Reproduce all of the items below, swapping every "How do I perform" for "What should I click to" and leaving everything else unchanged.

+--

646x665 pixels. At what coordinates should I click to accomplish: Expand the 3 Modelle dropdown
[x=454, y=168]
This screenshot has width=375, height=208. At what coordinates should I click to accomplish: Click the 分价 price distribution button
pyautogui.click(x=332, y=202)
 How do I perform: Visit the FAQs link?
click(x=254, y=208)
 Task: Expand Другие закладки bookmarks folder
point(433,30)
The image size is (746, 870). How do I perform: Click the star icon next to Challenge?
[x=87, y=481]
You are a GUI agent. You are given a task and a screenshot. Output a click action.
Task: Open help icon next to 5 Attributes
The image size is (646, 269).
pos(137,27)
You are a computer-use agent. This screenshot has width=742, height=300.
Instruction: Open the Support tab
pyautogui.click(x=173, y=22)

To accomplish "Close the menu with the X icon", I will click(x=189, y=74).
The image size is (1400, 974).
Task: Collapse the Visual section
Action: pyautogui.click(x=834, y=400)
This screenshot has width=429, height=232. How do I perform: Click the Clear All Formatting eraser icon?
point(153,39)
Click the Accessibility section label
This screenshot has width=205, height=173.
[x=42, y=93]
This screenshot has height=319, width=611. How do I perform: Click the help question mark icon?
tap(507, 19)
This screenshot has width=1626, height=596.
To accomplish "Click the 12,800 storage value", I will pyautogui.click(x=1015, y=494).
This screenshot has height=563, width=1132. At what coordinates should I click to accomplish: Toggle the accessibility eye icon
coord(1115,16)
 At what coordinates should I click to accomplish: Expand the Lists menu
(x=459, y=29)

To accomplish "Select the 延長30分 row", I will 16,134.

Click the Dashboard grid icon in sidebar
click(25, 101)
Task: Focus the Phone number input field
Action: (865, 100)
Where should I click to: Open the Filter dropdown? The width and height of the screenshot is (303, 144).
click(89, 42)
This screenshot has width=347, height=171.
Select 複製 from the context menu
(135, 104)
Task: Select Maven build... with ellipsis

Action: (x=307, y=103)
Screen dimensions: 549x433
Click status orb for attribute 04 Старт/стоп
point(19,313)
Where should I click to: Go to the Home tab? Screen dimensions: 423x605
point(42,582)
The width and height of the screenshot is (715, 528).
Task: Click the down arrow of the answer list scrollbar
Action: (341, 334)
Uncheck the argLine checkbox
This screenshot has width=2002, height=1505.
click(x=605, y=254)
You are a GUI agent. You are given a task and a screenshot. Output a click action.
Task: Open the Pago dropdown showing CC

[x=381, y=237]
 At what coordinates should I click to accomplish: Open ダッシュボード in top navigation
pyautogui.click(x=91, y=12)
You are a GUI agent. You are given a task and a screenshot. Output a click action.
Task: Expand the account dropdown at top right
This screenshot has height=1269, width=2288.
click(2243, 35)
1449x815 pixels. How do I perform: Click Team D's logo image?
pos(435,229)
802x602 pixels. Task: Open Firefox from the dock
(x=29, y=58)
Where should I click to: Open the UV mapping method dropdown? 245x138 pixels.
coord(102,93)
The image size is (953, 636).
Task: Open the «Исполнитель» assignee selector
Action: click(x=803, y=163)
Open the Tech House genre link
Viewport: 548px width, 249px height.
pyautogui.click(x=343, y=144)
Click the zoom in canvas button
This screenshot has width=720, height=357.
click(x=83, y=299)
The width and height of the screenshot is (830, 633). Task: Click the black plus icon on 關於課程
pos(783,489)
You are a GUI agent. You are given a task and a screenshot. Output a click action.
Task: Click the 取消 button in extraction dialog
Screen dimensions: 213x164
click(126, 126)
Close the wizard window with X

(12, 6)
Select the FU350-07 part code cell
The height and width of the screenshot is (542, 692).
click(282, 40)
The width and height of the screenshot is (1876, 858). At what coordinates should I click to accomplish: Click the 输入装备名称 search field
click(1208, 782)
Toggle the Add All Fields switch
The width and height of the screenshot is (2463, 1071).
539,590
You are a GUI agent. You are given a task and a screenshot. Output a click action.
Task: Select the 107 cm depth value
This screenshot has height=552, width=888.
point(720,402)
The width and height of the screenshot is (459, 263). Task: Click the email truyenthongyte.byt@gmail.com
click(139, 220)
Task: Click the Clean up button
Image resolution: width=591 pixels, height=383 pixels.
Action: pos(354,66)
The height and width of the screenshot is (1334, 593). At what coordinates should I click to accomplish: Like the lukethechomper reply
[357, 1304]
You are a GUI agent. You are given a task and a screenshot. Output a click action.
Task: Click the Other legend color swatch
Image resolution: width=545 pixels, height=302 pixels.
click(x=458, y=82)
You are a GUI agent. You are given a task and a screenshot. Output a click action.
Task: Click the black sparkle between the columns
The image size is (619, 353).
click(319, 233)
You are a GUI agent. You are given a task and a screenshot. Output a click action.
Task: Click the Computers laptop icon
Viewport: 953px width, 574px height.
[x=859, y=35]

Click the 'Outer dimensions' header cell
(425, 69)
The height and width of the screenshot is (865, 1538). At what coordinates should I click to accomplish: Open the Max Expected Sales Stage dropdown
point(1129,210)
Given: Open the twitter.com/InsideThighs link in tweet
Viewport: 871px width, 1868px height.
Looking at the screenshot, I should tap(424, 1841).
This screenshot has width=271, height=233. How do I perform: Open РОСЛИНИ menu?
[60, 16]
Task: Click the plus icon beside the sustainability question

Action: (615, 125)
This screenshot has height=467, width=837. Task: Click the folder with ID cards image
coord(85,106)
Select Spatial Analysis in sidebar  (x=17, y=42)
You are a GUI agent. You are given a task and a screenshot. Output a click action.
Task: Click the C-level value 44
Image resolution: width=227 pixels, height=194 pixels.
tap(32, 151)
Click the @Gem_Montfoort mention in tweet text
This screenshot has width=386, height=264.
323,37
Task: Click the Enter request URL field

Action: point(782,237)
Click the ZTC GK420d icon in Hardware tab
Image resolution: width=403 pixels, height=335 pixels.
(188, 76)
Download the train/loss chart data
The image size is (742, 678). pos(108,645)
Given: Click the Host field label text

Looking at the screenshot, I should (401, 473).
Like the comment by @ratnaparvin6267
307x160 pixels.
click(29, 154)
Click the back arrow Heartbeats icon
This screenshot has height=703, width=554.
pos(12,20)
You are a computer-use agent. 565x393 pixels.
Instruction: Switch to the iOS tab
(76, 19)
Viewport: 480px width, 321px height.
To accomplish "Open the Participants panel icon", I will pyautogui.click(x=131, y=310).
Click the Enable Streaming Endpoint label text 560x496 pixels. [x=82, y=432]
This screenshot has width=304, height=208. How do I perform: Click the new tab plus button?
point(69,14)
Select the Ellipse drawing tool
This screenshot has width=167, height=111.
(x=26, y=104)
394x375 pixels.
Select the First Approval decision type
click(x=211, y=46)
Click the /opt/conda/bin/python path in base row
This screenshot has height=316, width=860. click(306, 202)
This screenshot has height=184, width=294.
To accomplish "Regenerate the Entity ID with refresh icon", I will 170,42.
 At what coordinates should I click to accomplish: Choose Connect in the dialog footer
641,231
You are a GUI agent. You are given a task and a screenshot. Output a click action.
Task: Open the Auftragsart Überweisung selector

+--

◆ Response to the exercise
646x665 pixels. At what coordinates should I click to accomplish: Expand the 3 Modelle dropdown
[x=454, y=168]
This screenshot has width=375, height=208. At what coordinates should I click to accomplish: Click the 分价 price distribution button
pyautogui.click(x=332, y=202)
 What should I click to: Visit the FAQs link?
click(x=254, y=208)
 Task: Expand Другие закладки bookmarks folder
point(433,30)
The image size is (746, 870). What should I click to: Click the star icon next to Challenge?
[x=87, y=481]
You are a GUI agent. You are given a task and a screenshot. Output a click action.
Task: Open help icon next to 5 Attributes
The image size is (646, 269).
pos(137,27)
You are a computer-use agent. This screenshot has width=742, height=300.
Instruction: Open the Support tab
pyautogui.click(x=173, y=22)

To accomplish "Close the menu with the X icon", I will click(x=189, y=74).
The image size is (1400, 974).
Task: Collapse the Visual section
Action: pyautogui.click(x=834, y=400)
This screenshot has width=429, height=232. What should I click to: Click the Clear All Formatting eraser icon?
point(153,39)
Click the Accessibility section label
This screenshot has width=205, height=173.
[x=42, y=93]
This screenshot has height=319, width=611. What should I click to: Click the help question mark icon?
tap(507, 19)
This screenshot has width=1626, height=596.
To accomplish "Click the 12,800 storage value", I will pyautogui.click(x=1015, y=494).
This screenshot has height=563, width=1132. At what coordinates should I click to accomplish: Toggle the accessibility eye icon
coord(1115,16)
 At what coordinates should I click to accomplish: Expand the Lists menu
(x=459, y=29)

To accomplish "Select the 延長30分 row", I will 16,134.

Click the Dashboard grid icon in sidebar
click(25, 101)
Task: Focus the Phone number input field
Action: (865, 100)
Where should I click to: Open the Filter dropdown? The width and height of the screenshot is (303, 144).
click(89, 42)
This screenshot has width=347, height=171.
Select 複製 from the context menu
(135, 104)
Task: Select Maven build... with ellipsis

Action: (x=307, y=103)
Screen dimensions: 549x433
Click status orb for attribute 04 Старт/стоп
point(19,313)
Where should I click to: Go to the Home tab? Screen dimensions: 423x605
point(42,582)
The width and height of the screenshot is (715, 528).
Task: Click the down arrow of the answer list scrollbar
Action: (341, 334)
Uncheck the argLine checkbox
This screenshot has width=2002, height=1505.
click(x=605, y=254)
You are a GUI agent. You are given a task and a screenshot. Output a click action.
Task: Open the Pago dropdown showing CC

[x=381, y=237]
 At what coordinates should I click to accomplish: Open ダッシュボード in top navigation
pyautogui.click(x=91, y=12)
You are a GUI agent. You are given a task and a screenshot. Output a click action.
Task: Expand the account dropdown at top right
This screenshot has height=1269, width=2288.
click(2243, 35)
1449x815 pixels. What should I click to: Click Team D's logo image?
pos(435,229)
802x602 pixels. Task: Open Firefox from the dock
(x=29, y=58)
Where should I click to: Open the UV mapping method dropdown? 245x138 pixels.
coord(102,93)
The image size is (953, 636).
Task: Open the «Исполнитель» assignee selector
Action: click(x=803, y=163)
Open the Tech House genre link
Viewport: 548px width, 249px height.
pyautogui.click(x=343, y=144)
Click the zoom in canvas button
This screenshot has width=720, height=357.
click(x=83, y=299)
The width and height of the screenshot is (830, 633). Task: Click the black plus icon on 關於課程
pos(783,489)
You are a GUI agent. You are given a task and a screenshot. Output a click action.
Task: Click the 取消 button in extraction dialog
Screen dimensions: 213x164
click(126, 126)
Close the wizard window with X

(12, 6)
Select the FU350-07 part code cell
The height and width of the screenshot is (542, 692).
click(282, 40)
The width and height of the screenshot is (1876, 858). At what coordinates should I click to accomplish: Click the 输入装备名称 search field
click(1208, 782)
Toggle the Add All Fields switch
The width and height of the screenshot is (2463, 1071).
539,590
You are a GUI agent. You are given a task and a screenshot. Output a click action.
Task: Select the 107 cm depth value
This screenshot has height=552, width=888.
point(720,402)
The width and height of the screenshot is (459, 263). Task: Click the email truyenthongyte.byt@gmail.com
click(139, 220)
Task: Click the Clean up button
Image resolution: width=591 pixels, height=383 pixels.
Action: pos(354,66)
The height and width of the screenshot is (1334, 593). At what coordinates should I click to accomplish: Like the lukethechomper reply
[357, 1304]
You are a GUI agent. You are given a task and a screenshot. Output a click action.
Task: Click the Other legend color swatch
Image resolution: width=545 pixels, height=302 pixels.
click(x=458, y=82)
You are a GUI agent. You are given a task and a screenshot. Output a click action.
Task: Click the black sparkle between the columns
The image size is (619, 353).
click(319, 233)
You are a GUI agent. You are given a task and a screenshot. Output a click action.
Task: Click the Computers laptop icon
Viewport: 953px width, 574px height.
[x=859, y=35]

Click the 'Outer dimensions' header cell
(425, 69)
The height and width of the screenshot is (865, 1538). At what coordinates should I click to accomplish: Open the Max Expected Sales Stage dropdown
point(1129,210)
Given: Open the twitter.com/InsideThighs link in tweet
Viewport: 871px width, 1868px height.
Looking at the screenshot, I should tap(424, 1841).
This screenshot has width=271, height=233. What should I click to: Open РОСЛИНИ menu?
[60, 16]
Task: Click the plus icon beside the sustainability question

Action: (615, 125)
This screenshot has height=467, width=837. Task: Click the folder with ID cards image
coord(85,106)
Select Spatial Analysis in sidebar  (x=17, y=42)
You are a GUI agent. You are given a task and a screenshot. Output a click action.
Task: Click the C-level value 44
Image resolution: width=227 pixels, height=194 pixels.
tap(32, 151)
Click the @Gem_Montfoort mention in tweet text
This screenshot has width=386, height=264.
323,37
Task: Click the Enter request URL field

Action: point(782,237)
Click the ZTC GK420d icon in Hardware tab
Image resolution: width=403 pixels, height=335 pixels.
(188, 76)
Download the train/loss chart data
The image size is (742, 678). pos(108,645)
Given: Click the Host field label text

Looking at the screenshot, I should (401, 473).
Like the comment by @ratnaparvin6267
307x160 pixels.
click(29, 154)
Click the back arrow Heartbeats icon
This screenshot has height=703, width=554.
pos(12,20)
You are a computer-use agent. 565x393 pixels.
Instruction: Switch to the iOS tab
(76, 19)
Viewport: 480px width, 321px height.
To accomplish "Open the Participants panel icon", I will pyautogui.click(x=131, y=310).
Click the Enable Streaming Endpoint label text 560x496 pixels. [x=82, y=432]
This screenshot has width=304, height=208. What should I click to: Click the new tab plus button?
point(69,14)
Select the Ellipse drawing tool
This screenshot has width=167, height=111.
(x=26, y=104)
394x375 pixels.
Select the First Approval decision type
click(x=211, y=46)
Click the /opt/conda/bin/python path in base row
This screenshot has height=316, width=860. click(306, 202)
This screenshot has height=184, width=294.
To accomplish "Regenerate the Entity ID with refresh icon", I will 170,42.
 At what coordinates should I click to accomplish: Choose Connect in the dialog footer
641,231
You are a GUI agent. You are given a task and a screenshot. Output a click action.
Task: Open the Auftragsart Überweisung selector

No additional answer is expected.